Well, the Pascal's Mugging issue essentially boils down to whether the agent decision making is dominated by the bias in its prior.

Clearly, an agent that has seen little or no sensory input can't have possibly learned anything, and is therefore dominated by its bias. What Hutter proved is that, for reasonable classes of environments, the agent eventually overcomes its bias. There is of course the interesting question of convergence speed, which is not addressed in that paper.

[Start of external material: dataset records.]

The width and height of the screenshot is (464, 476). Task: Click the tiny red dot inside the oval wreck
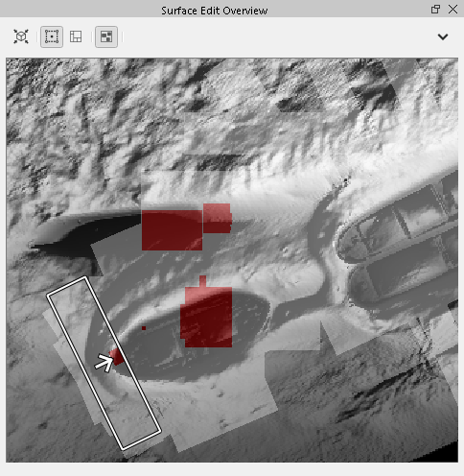(144, 328)
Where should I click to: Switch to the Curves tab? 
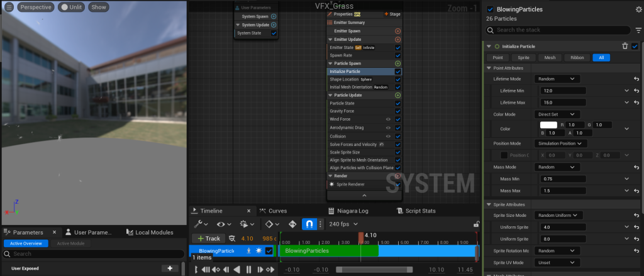[x=277, y=211]

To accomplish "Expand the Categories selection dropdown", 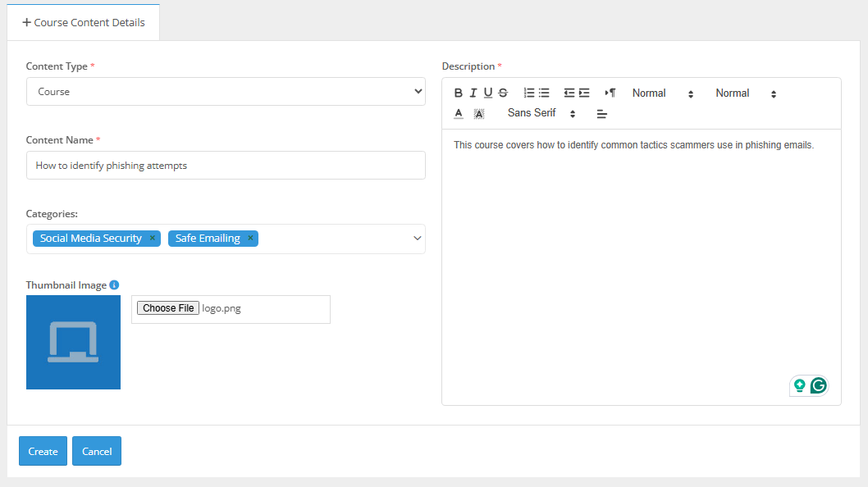I will click(x=417, y=238).
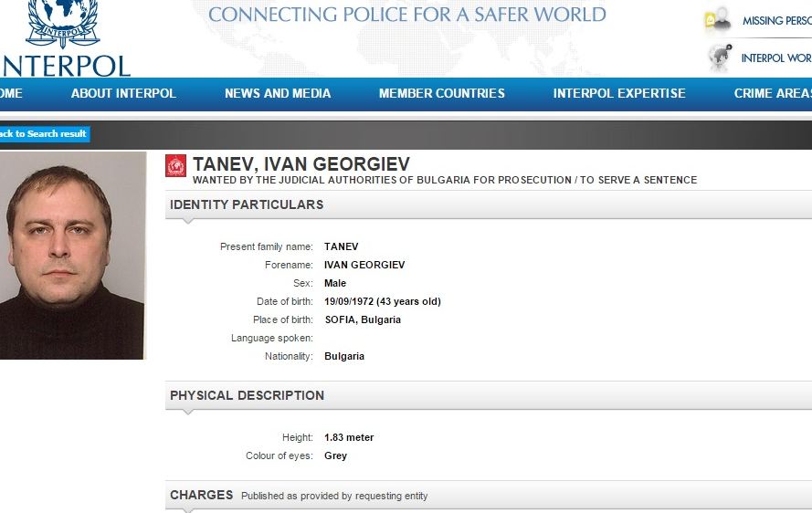This screenshot has width=812, height=513.
Task: Click the red notice icon beside the name
Action: (x=175, y=165)
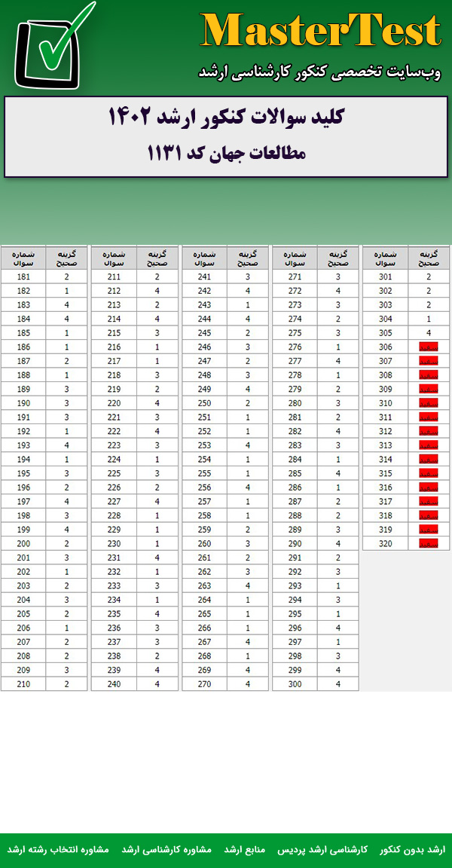The width and height of the screenshot is (452, 868).
Task: Select the question number 271 cell
Action: pos(295,277)
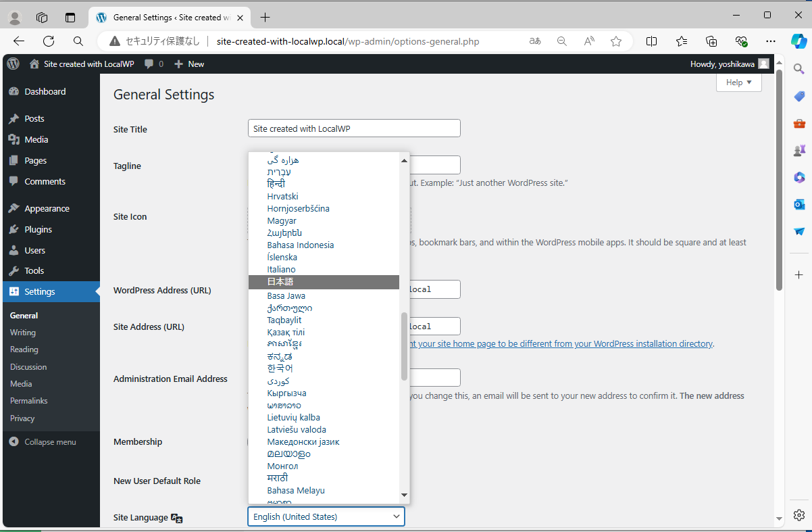
Task: Open the Appearance menu in sidebar
Action: [x=47, y=208]
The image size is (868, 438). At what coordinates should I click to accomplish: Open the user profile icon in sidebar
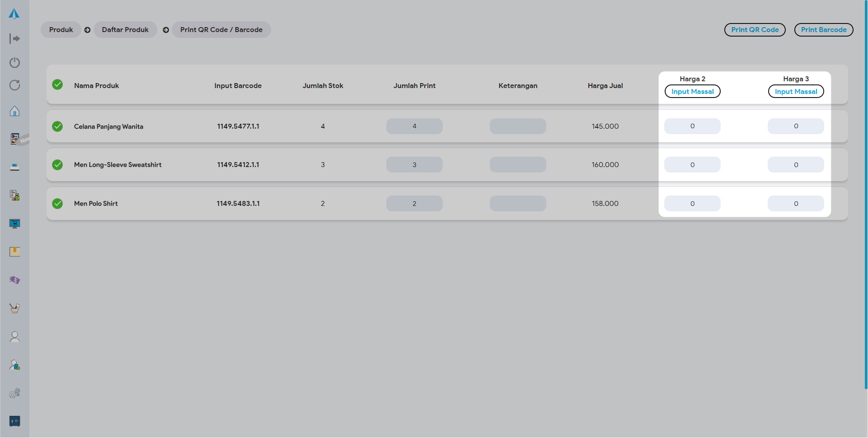14,337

I'd also bet that Hutter's formalism might consider large rewards generated for little reason to be not merely complex because of "little reason", but actually to have greater Kolmogorov Complexity just because large rewards are more complex than small ones. Possibly. So there would be a question of whether the reward of a Mugging grows faster than its probability shrinks, in the limit. Eliezer claims it does, but the question is whether our convenient notations for very, very, very large numbers actually imply some kind of simplicity for those numbers or whether we're hiding complexity in our brains at that point.

Note that in Hutter's formalism rewards are bounded between 0 and some r_max. That's no accident, since if you allow unbounded rewards, the expectation can diverge.

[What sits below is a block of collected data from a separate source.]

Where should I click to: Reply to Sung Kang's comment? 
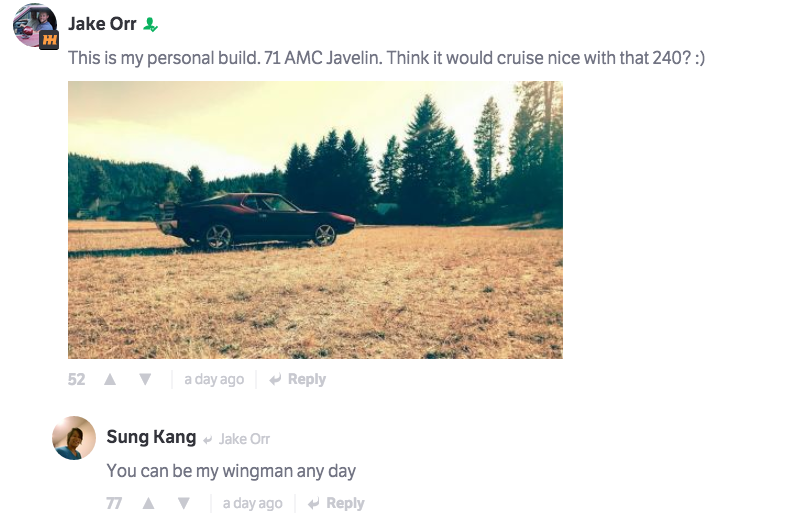coord(336,504)
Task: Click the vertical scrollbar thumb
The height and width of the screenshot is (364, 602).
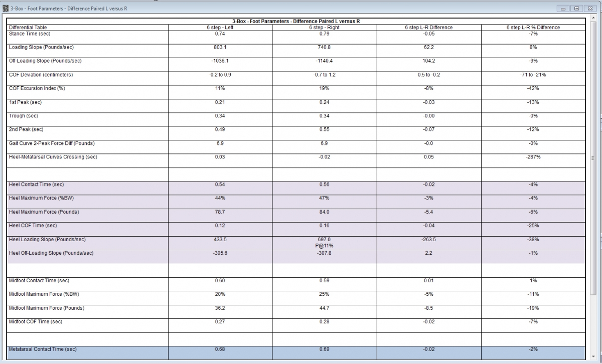Action: click(592, 157)
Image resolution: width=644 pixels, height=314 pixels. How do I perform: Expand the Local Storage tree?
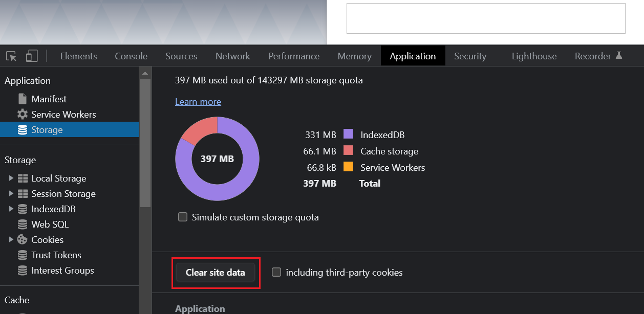pos(10,178)
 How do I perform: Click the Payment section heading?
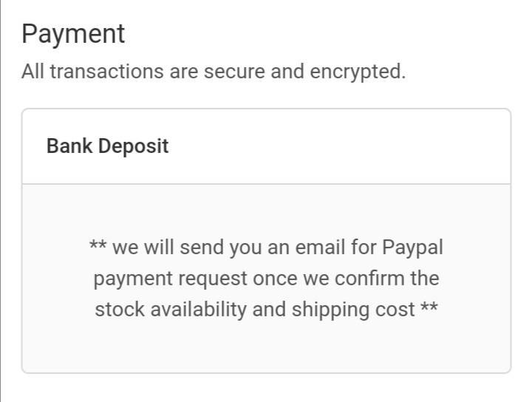(73, 33)
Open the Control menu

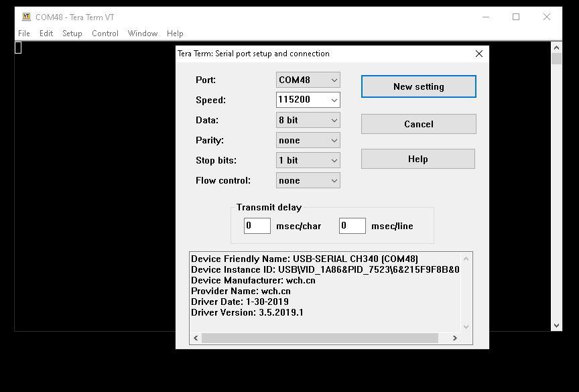pyautogui.click(x=105, y=34)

Yudkowsky seems to assume unbounded rewards. I think that if you tried to formalize his argument, you would end up attempting to compare infinities.

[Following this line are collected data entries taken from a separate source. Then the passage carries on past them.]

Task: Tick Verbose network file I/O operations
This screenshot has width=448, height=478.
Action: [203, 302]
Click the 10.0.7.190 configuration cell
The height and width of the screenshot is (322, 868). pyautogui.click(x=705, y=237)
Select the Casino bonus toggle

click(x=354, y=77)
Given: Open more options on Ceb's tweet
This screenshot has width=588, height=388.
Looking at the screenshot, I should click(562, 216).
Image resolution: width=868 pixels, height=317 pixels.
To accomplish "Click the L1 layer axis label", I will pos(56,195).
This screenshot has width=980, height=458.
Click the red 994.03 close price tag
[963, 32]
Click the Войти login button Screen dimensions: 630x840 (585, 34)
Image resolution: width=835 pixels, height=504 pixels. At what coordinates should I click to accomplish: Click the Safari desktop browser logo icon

If rewards are bounded, the bias introduced by the fact that the contributions to the expectations from the tail of the distributions don't exactly cancel out over different actions is eventually washed away as more evidence accumulates.

It seems downright obvious that "3" ought be considered vastly more simple than "3 ^^^ 3". How large a Turing Machine does it take to write down the fullest expansion of the recursive function for that super-exponentiation?

It's not really very large.

The point is that there are computable functions that grow faster than exponential. The Solomonoff prior over natural numbers (or any set of computable numbers with an infimum and and not a supremum) has infinite expectation because of the contribution of these functions.

(If the set has neither an infimum nor a supremum, I think that the expectation may be finite, positively infinite or negatively infinite depending on the choice of the universal Turing machine and the number encoding)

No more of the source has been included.